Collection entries
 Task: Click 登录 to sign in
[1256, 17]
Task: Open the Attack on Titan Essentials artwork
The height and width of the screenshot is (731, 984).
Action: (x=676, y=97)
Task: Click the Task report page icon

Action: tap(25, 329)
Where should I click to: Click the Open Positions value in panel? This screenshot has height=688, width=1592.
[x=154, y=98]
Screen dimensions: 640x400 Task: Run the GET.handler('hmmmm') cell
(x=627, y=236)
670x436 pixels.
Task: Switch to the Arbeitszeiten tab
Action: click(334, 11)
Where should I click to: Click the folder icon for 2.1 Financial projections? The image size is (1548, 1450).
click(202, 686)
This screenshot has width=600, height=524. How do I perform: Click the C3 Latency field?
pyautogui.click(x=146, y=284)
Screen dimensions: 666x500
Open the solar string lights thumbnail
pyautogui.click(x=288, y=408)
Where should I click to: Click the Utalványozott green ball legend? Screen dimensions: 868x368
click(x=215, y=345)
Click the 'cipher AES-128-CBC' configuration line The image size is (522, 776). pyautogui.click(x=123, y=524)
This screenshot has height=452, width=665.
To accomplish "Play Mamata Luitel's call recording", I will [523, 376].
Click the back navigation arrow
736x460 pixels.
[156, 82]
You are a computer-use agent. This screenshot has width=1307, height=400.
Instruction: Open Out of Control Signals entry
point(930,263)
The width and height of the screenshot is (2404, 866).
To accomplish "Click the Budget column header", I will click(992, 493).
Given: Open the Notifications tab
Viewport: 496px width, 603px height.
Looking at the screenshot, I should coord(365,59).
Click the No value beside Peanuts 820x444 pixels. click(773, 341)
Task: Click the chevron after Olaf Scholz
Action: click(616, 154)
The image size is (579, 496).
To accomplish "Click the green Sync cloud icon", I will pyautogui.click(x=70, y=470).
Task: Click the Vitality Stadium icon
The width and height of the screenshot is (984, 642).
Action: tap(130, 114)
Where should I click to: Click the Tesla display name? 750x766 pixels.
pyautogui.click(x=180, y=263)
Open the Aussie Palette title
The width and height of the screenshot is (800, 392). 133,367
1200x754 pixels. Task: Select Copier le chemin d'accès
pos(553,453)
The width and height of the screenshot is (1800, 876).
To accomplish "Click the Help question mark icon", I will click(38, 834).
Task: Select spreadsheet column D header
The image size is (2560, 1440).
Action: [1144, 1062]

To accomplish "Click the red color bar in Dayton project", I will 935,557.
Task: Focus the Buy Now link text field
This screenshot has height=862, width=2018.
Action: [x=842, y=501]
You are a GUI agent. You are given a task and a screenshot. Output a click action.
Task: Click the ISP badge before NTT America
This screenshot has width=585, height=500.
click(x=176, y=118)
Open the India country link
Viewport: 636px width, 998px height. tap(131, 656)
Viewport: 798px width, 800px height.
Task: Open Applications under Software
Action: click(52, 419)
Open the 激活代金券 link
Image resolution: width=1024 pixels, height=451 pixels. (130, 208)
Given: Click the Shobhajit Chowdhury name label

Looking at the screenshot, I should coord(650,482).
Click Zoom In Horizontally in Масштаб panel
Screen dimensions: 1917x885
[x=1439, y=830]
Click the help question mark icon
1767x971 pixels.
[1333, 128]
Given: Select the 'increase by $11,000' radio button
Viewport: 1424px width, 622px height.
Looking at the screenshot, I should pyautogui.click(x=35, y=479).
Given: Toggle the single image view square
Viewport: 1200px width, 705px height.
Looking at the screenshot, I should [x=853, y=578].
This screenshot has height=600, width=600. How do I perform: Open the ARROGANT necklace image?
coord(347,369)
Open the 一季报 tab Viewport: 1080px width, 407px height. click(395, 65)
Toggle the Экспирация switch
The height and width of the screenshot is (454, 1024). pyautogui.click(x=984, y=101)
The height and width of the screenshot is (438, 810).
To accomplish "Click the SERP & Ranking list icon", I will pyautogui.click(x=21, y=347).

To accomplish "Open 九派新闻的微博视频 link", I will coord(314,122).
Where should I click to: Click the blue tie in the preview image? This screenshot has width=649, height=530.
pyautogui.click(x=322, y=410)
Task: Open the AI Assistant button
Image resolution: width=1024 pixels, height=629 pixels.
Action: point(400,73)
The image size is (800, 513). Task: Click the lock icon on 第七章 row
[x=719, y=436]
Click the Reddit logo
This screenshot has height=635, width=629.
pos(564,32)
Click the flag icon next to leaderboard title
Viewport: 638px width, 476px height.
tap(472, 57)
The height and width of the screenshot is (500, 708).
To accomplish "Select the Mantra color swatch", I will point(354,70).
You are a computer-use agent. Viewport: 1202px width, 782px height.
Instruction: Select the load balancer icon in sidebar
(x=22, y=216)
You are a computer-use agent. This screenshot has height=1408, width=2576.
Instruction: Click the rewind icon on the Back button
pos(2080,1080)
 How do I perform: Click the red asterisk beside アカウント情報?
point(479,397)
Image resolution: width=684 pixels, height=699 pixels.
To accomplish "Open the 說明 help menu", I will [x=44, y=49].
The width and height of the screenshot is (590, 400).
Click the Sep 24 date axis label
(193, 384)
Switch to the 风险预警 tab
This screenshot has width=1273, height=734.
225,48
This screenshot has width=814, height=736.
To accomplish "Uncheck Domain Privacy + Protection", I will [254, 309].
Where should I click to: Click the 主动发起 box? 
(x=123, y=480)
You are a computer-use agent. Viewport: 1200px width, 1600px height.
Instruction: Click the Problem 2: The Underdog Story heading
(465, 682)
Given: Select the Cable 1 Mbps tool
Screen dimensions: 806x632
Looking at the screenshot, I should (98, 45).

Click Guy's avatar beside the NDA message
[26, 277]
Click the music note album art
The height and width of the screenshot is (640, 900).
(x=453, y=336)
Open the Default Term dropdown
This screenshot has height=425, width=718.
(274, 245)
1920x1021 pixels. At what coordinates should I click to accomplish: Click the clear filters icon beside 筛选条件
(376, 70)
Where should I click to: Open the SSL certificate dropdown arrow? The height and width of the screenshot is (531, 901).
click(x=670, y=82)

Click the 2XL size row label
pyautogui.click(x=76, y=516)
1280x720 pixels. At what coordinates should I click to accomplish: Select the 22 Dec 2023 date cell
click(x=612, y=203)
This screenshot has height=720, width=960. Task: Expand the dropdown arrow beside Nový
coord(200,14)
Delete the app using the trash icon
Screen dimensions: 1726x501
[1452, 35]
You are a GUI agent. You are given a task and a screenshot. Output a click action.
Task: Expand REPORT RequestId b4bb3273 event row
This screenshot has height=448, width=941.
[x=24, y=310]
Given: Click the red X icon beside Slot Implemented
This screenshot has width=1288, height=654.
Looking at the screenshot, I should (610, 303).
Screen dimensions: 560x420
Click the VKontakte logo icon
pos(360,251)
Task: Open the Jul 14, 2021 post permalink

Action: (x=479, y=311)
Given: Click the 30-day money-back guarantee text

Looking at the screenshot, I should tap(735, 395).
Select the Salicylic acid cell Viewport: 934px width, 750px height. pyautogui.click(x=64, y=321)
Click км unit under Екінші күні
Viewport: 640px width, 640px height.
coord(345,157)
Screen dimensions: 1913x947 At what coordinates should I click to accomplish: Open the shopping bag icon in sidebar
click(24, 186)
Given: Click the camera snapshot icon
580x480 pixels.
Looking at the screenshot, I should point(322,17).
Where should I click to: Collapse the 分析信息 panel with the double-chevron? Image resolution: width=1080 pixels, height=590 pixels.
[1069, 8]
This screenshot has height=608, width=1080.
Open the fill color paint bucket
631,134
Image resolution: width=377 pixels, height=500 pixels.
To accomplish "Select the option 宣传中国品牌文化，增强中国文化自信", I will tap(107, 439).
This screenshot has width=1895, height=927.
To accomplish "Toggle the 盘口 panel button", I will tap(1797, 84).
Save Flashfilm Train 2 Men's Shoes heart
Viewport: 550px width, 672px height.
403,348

Task prompt:
The lines to copy are those in the records above containing the word "header".

Solved problem:
To accomplish "Click the Budget column header", I will click(992, 493).
Task: Select spreadsheet column D header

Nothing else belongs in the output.